The thing is, the mainstream is less mainstream than it was just a few decades ago. If you think of a television set in sort of the same light as a trending topics feed on a social network, then it starts to make sense. A TV dishes out topics to think about, to discuss, to engage with.
A great example of what this looked like was MTV. MTV, while it still played music videos, tended to influence popular culture by exposing everyone to the same few dozen songs every week. Those songs, inevitably, became our culture … a monoculture, as it were, because MTV eventually became the thing that broke new styles of music.
But over time, the TV began to dish out more topics, scattering our interests to touch upon slightly more elements of the human experience. You’re not going to have as fond an experience with some random sport fishing channel was you will with MTV or CBS, but the sport fishing channel is there because someone out there is into sport fishing. Basically, television evolved into an entertainment medium with multiple paths, but without a way to easily engage back.
Online culture is essentially this general idea on steroids, without anything to tether us all in—as well as the ability to engage. We can go any direction we want, and that means that we are less likely to all follow the same trends or be into the same types of creative things. And that means that there are fewer paths to monoculture.

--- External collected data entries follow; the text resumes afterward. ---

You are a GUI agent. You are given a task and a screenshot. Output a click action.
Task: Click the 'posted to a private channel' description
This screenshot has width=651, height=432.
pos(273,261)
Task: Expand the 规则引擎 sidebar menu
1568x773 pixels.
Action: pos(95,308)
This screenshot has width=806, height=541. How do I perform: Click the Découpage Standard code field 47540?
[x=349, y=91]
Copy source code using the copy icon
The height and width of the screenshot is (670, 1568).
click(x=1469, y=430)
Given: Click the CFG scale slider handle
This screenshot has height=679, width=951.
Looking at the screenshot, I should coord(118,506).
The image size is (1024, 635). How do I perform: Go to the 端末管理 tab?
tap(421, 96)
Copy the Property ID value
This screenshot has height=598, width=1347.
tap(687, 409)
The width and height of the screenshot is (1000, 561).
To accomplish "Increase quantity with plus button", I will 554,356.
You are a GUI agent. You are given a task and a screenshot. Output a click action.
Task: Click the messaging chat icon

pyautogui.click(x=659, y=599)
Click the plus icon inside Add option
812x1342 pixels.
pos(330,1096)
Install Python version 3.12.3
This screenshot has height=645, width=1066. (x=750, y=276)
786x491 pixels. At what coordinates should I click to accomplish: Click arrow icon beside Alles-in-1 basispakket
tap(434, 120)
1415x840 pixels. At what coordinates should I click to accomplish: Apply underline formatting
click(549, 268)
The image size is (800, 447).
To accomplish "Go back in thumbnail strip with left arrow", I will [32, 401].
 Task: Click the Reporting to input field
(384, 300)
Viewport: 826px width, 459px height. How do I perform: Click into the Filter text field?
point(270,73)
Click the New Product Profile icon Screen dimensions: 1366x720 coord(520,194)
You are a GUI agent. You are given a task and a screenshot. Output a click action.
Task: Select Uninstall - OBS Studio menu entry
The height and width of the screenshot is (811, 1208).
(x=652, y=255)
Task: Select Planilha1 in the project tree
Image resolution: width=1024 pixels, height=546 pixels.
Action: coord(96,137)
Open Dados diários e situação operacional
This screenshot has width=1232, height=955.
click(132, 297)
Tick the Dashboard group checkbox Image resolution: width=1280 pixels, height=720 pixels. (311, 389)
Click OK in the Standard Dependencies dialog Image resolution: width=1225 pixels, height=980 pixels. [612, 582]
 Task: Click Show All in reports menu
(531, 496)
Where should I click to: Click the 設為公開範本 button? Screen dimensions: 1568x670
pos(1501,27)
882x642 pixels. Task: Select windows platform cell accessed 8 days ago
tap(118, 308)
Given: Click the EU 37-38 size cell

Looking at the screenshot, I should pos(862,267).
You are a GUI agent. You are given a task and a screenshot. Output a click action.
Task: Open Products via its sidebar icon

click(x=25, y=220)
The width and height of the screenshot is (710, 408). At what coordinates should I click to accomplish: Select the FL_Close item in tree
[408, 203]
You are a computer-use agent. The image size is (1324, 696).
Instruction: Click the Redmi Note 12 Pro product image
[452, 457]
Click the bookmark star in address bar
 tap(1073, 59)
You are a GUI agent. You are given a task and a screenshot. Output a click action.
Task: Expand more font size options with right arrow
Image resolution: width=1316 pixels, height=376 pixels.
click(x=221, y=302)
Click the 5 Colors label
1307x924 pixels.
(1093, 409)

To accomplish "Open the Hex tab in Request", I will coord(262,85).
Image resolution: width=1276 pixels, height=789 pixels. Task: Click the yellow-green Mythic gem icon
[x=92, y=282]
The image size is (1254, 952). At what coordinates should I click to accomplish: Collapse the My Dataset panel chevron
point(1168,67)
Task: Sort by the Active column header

We are not into the same things. In fact, we may be into things in which we’re the only people into them. Nothing’s stopping us from building culture from nothing, or from a limited number of elements.
But that means that the monoculture dies off—and you have to be willing to work to replace it with something else. (Many Olds aren’t, which is why oldies are popular.)
When there are deep cuts all over the internet, including at least one that tickles your fancy, why would you care about simply trying to build a collective cultural identity, just because? It’s the world’s problem, not yours.
(An old co-worker of mine, back in 2005 or so, described my cultural tastes as “off-the-grid,” which I think is probably the best compliment I’ve ever gotten.)
Honestly, I think that will eventually force us in an interesting direction; we will have a lot of people who are sort of famous, think along the lines of your favorite cult rock star from the ’90s, but fewer people filling up the top of the scrap heap.
The top of the scrap heap will feel like monoculture—after all, if you’re into Marvel or Star Wars, you can basically live your life engaging with only those two pop-culture properties and never catch some cool underground act out there somewhere.
But the underground will be there, and it will be interesting, and more people in the underground will make OK money doing what they want. No, they will not become like Bob Dylan or Bruce Springsteen or Neil Young and sell their catalogs for embarrassingly large sums.
However, they will get a more sustainable life, one less predicated on risk.
It will be better to have a world where a lot of creative people make $60,000 a year than a world where a few make half a billion in a single sale.
Monoculture doesn’t have to be the only way our culture takes in culture. Don’t forget that.
So anyway, thanks to Rob Sheridan for generating such a compelling discussion; you really got me thinking even harder about some things I was already thinking about.